### STORED DATA ###
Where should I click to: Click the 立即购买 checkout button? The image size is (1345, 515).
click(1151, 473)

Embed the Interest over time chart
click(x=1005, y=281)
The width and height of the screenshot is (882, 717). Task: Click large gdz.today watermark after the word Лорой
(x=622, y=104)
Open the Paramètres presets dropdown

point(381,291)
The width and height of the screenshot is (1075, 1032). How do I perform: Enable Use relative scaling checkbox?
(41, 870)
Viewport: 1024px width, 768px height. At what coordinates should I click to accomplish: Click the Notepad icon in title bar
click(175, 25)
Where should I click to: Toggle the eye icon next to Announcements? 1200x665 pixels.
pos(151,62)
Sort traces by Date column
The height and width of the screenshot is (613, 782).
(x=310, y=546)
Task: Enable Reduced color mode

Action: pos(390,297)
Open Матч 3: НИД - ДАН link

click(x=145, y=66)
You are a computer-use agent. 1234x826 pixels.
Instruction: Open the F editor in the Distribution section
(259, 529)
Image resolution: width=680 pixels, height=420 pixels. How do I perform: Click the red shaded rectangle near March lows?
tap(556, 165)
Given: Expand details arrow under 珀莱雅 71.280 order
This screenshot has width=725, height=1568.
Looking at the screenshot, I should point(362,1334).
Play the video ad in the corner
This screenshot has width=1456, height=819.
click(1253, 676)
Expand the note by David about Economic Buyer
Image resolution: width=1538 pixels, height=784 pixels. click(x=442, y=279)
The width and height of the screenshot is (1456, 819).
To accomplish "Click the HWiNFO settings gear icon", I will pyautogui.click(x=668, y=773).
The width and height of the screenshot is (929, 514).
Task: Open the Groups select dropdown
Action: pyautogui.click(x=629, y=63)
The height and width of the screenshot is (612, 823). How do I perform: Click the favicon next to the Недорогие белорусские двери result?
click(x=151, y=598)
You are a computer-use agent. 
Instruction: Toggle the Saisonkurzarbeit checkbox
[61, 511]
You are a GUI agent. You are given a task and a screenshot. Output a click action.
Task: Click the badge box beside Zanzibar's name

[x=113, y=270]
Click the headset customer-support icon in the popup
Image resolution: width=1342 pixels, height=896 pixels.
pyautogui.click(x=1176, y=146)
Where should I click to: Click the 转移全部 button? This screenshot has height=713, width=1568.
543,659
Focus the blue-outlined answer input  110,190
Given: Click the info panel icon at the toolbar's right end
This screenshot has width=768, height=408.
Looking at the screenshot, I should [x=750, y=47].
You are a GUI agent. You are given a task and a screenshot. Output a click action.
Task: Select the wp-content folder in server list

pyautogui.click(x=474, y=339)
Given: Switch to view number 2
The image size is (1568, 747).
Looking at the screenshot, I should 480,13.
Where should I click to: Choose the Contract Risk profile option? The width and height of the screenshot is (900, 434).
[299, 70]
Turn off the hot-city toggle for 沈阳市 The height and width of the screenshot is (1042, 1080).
###
TASK: The answer should consist only of the number of lines above in which "computer" appears.

WRITTEN SOLUTION: 2